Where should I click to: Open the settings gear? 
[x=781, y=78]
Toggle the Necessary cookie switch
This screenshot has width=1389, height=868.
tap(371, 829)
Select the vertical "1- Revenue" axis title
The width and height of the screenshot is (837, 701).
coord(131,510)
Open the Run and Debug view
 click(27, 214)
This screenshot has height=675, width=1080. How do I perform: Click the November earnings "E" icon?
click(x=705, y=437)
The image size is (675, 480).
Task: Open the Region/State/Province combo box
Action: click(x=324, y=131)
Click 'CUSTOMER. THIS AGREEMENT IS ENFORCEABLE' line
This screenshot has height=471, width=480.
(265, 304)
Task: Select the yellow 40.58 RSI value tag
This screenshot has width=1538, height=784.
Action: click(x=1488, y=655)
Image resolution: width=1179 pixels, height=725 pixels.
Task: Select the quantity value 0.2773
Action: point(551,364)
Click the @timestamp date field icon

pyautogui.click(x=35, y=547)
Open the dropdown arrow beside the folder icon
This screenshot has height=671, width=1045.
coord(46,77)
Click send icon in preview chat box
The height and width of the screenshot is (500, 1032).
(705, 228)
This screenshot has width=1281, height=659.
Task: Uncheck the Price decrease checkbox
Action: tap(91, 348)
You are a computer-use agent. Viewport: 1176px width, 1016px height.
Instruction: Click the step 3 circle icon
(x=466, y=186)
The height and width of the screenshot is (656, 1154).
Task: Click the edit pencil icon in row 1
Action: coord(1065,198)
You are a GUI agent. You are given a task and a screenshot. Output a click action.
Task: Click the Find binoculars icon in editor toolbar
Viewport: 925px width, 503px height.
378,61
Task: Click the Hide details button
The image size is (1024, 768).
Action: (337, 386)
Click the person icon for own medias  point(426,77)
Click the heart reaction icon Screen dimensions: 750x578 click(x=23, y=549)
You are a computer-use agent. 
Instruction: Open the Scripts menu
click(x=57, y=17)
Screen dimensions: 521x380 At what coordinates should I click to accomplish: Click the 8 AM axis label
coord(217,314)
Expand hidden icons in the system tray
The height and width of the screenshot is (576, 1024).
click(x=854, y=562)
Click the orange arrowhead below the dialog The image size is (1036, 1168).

What to produce - Give back one number only: the count of lines in the entries that hold the string "agent".

Your response - 3